*Passage to read:*
=====

# Where to put a cage?



## The Mockingjay (Dec 26, 2013)

Is it okay to put a rabbit cage on the floor? I have a 5-pound dog who couldn't care less about other animals; I have plenty of animals in the house and she never really cares. I'm thinking of putting it in the living room against the wall, it would be right under a window and perpendicular to a wall with an electric fireplace. If that wouldn't be okay, where would be some good places to put it? I'm a first-time rabbit owner, I'm getting one in a week or so, please pardon me for this question that you all probably think is so obvious!

Thanks, from The Mockingjay


----------



## gigi777 (Dec 26, 2013)

My rabbit's cage is on the floor in my living room and I have two boston terriers and a huge cat. They don't really pay attention to him unless he's in his exercise pen and then I need to keep a close eye on him. My rabbit loves the attention from them but make sure it doesn't stress your bunny out. As long as your bunny is happy and you monitor him I say go for it! 

Congrats on your new friend and ask as many questions as you want! You can never ask too many, especially if this is your first rabbit.  good luck


----------



## lovelops (Dec 26, 2013)

If that works that's fine, but remember to keep an eye on your other pets to make certain there is no fighting or problems. I would love to keep mine on the floor , but I keep mine elevated for my two agouti's they are in the back bedroom on the dresser with their cages together because one of my chihuahua's is big and noisy and likes to mess with everything. Two other chihuahuas I have don't care about the bunnies, but two of them do and for that reason I keep them elevated and Brooke I keep in a kids play pen on the porch away from the dogs but they keep trying to mess with her and get out there because they think she is a dog (she is 10 pounds) and Lady I am moving around a bit due to the cold. I had her in the kitchen on the chest freezer but last night put her and Brooke in the back bed room with the agouti's because of how cold it got here 18 F... so I wanted them all to stay warm with no problem so put together a smaller play pen on the floor for Brooke and kept Lady on the bed in her cage because her and Brooke are not bonded yet and will still fight.


----------



## PaGal (Dec 26, 2013)

On the floor is fine. All three of mine are in extra large dog cages on the floor. I would pay attention though to the sun shinning on the cage just to make sure your new bun doesn't get too hot. 

One of my buns is against a wall with two windows but the trees out front shade that area.


----------



## njbunny (Dec 26, 2013)

How warm does that fireplace get? Buns can overheat really easily if it is too warm near the cage. Once the temp near the cage gets over 75 degrees F you need to keep an eye out. I believe 80 degrees is getting into the danger zone. Both my buns cages are on the floor.

=====

*Information provided:*
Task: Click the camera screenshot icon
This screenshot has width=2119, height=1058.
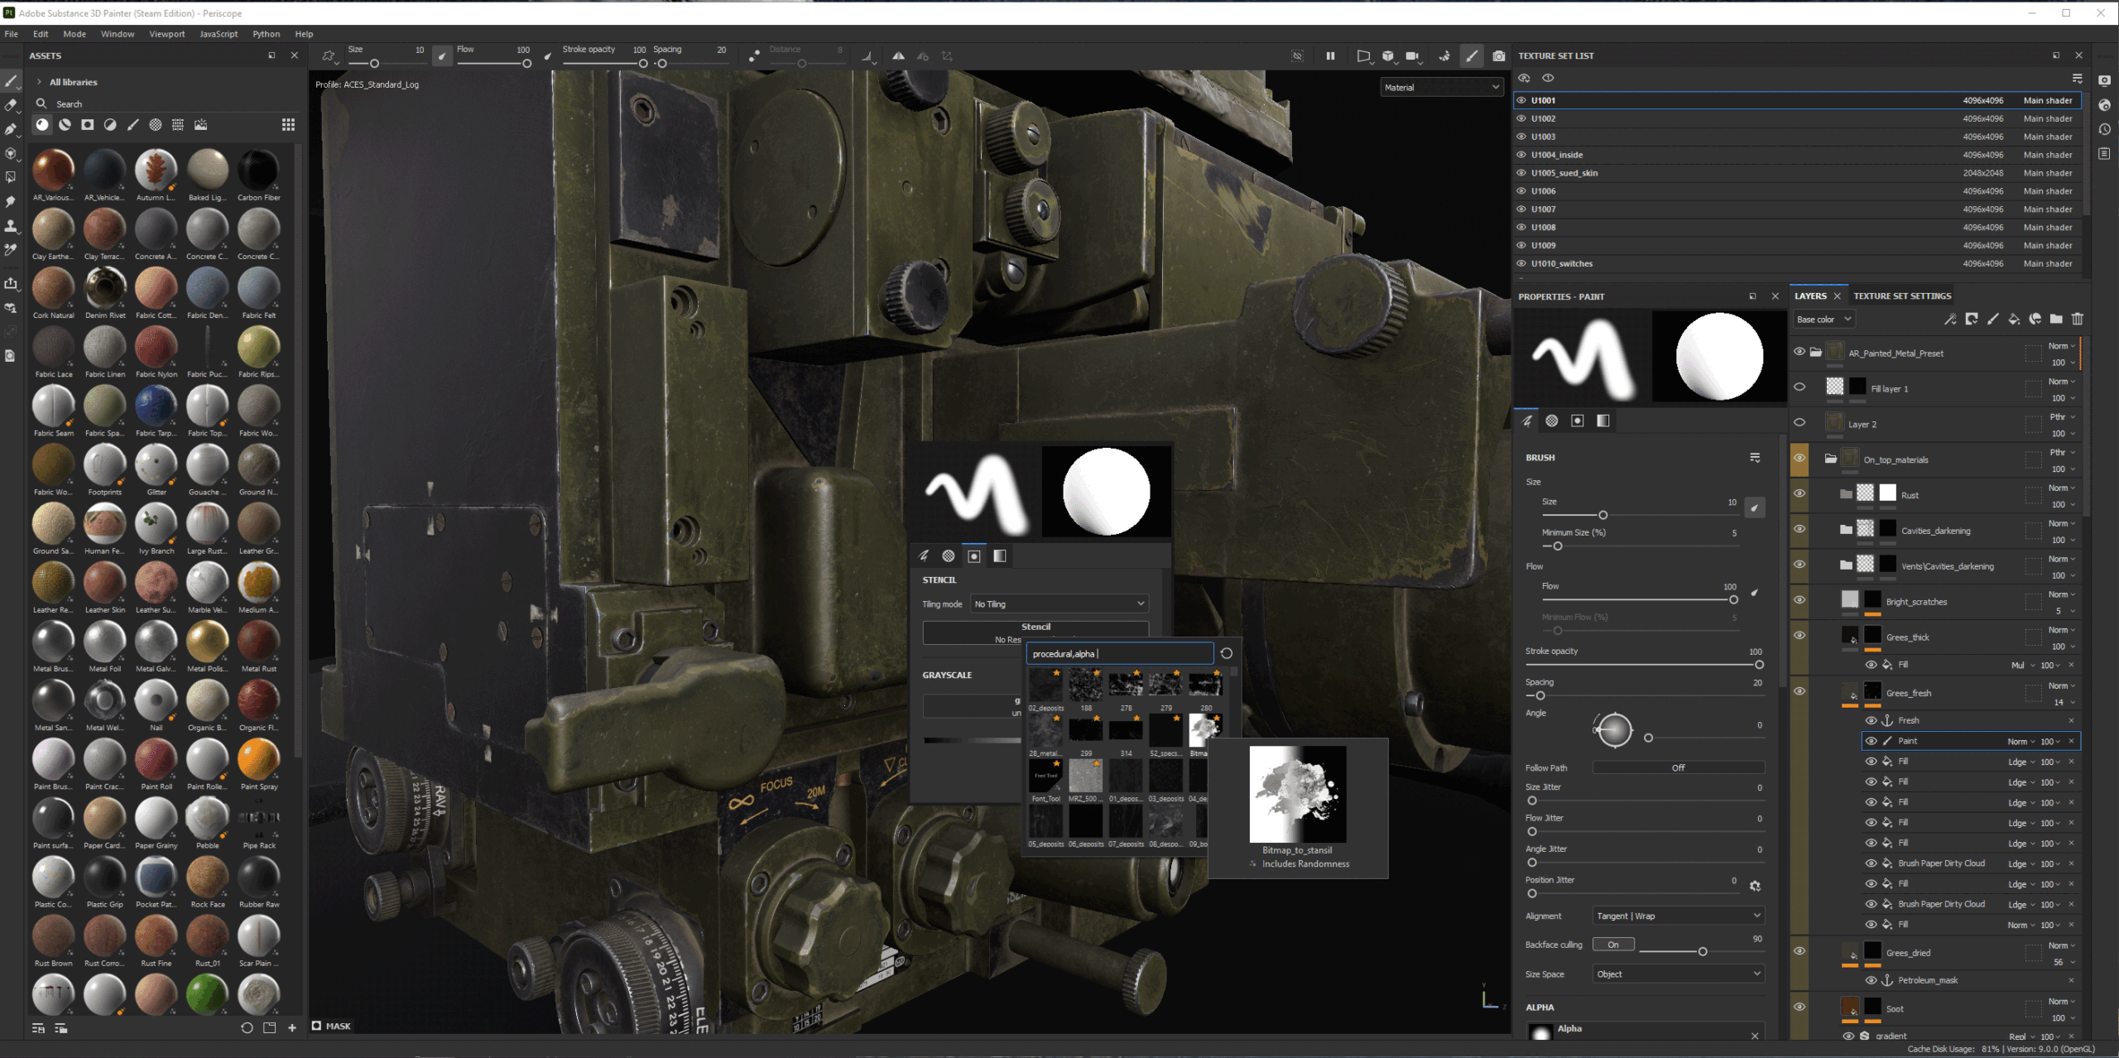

=====

*Exercises:*
1. In the rabbit cage thread, how much does The Mockingjay's dog weigh?
2. Which usernames appear as posters in the rabbit cage thread?

*List of solutions:*
1. 5 pounds

2. The Mockingjay, gigi777, lovelops, PaGal, njbunny